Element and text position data
──────────
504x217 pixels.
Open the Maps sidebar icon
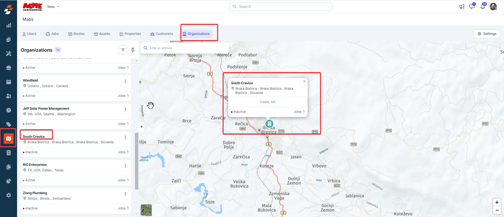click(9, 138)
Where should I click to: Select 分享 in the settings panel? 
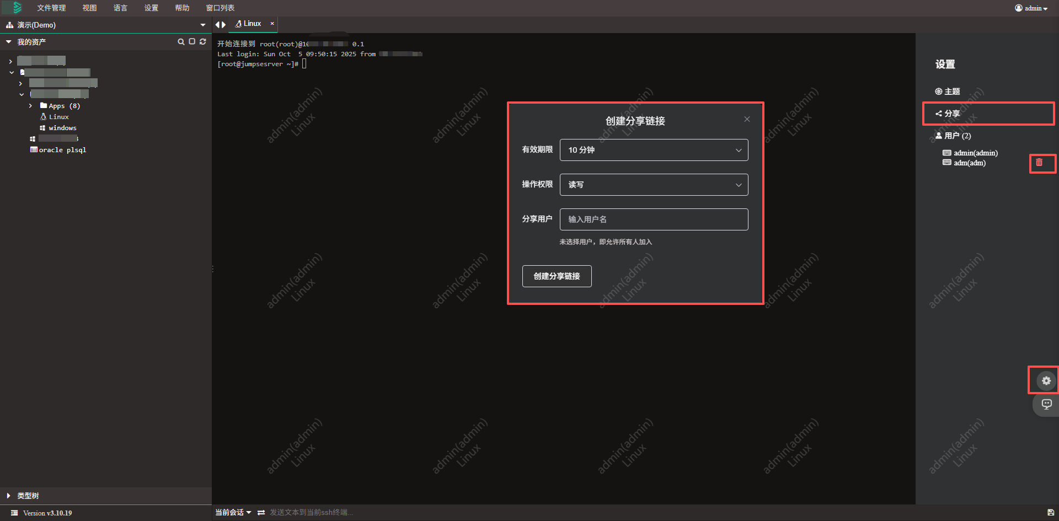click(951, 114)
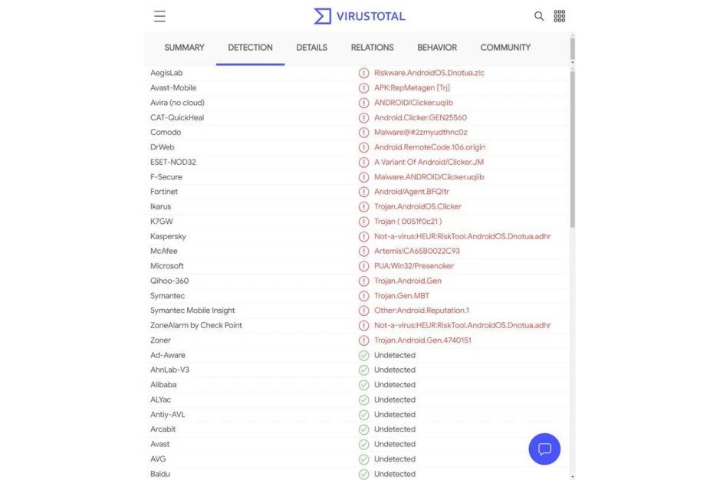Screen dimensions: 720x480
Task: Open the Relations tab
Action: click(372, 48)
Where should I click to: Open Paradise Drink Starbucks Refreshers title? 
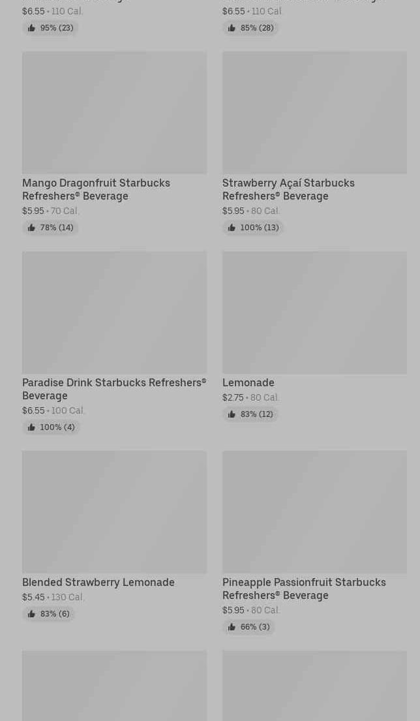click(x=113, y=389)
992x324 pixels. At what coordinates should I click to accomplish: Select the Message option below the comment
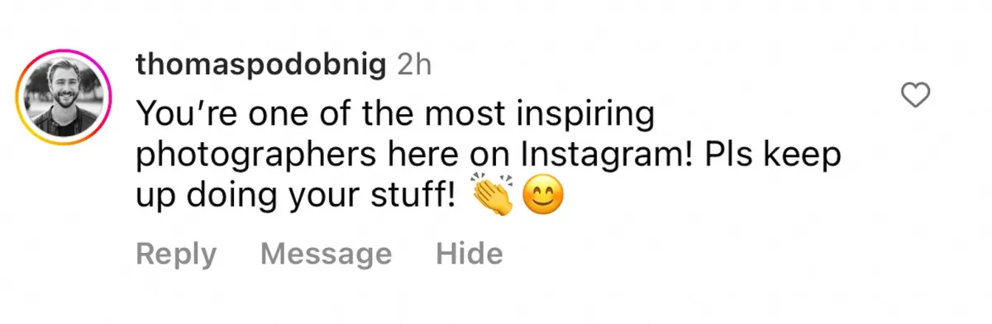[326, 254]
──────────
** Challenge **
Reproduce the listing above word for word, leaving out the pictures.

** Final result **
504x217 pixels.
Open the Maps sidebar icon
click(9, 138)
Where should I click to: Select 分享 in the settings panel? 
click(951, 114)
Screen dimensions: 720x480
Task: Open the Relations tab
Action: click(372, 48)
Where should I click to: Open Paradise Drink Starbucks Refreshers title? 
click(x=113, y=389)
992x324 pixels. At what coordinates should I click to accomplish: Select the Message option below the comment
[326, 254]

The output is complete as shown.